Consigne
Recopiez intégralement l'extrait ci-dessous sur l'acidité des sols, s'il vous plaît, sans y changer un seul mot.

Extrait du texte
==================================================
Quelles sont les conséquences d’une acidité des sols ?

C.C. : « On observe une déstructuration du sol avec des sols par exemple plus compacts. Cela joue aussi sur la nutrition des plantes : les sols acides (< 5,5) contribuent à rendre de plus en plus solubles certains composés minéraux, dont ceux comprenant de l'aluminium et du manganèse qui peuvent devenir toxiques. La croissance des racines est alors fortement ralentie, elles s'épaississent, brunissent... et ne peuvent plus assurer l'alimentation minérale et hydrique des plantes. La vie du sol peut aussi être impactée avec des équilibres entre micro-organismes (champignons, bactéries...) modifiés. »

Quels produits utiliser dans ces cas-là ?

C.C. : « Pour le chaulage de redressement, il faut des produits à action rapide, comme les chaux (produit cuit) ou les calcaires pulvérisés. Pour le chaulage d'entretien, les produits à action plus lente, un peu moins réactifs, sont plus adaptés : des produits crus comme le carbonate. Sachant que ces deux types de produits sont exploités et disponibles localement. »

Quelle est la période la plus propice pour intervenir ?
==================================================
Données brutes
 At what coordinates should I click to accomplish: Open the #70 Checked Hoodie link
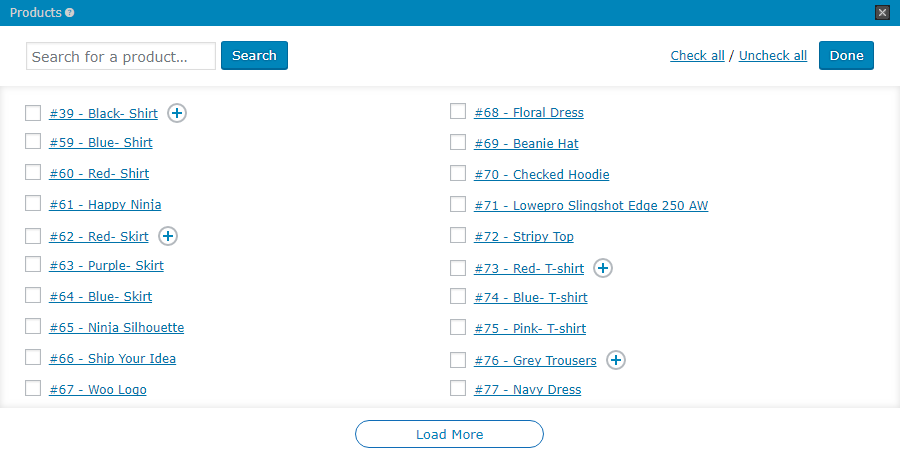point(541,174)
==================================================
Résultat attendu
Quelles sont les conséquences d’une acidité des sols ?

C.C. : « On observe une déstructuration du sol avec des sols par exemple plus compacts. Cela joue aussi sur la nutrition des plantes : les sols acides (< 5,5) contribuent à rendre de plus en plus solubles certains composés minéraux, dont ceux comprenant de l'aluminium et du manganèse qui peuvent devenir toxiques. La croissance des racines est alors fortement ralentie, elles s'épaississent, brunissent... et ne peuvent plus assurer l'alimentation minérale et hydrique des plantes. La vie du sol peut aussi être impactée avec des équilibres entre micro-organismes (champignons, bactéries...) modifiés. »

Quels produits utiliser dans ces cas-là ?

C.C. : « Pour le chaulage de redressement, il faut des produits à action rapide, comme les chaux (produit cuit) ou les calcaires pulvérisés. Pour le chaulage d'entretien, les produits à action plus lente, un peu moins réactifs, sont plus adaptés : des produits crus comme le carbonate. Sachant que ces deux types de produits sont exploités et disponibles localement. »

Quelle est la période la plus propice pour intervenir ?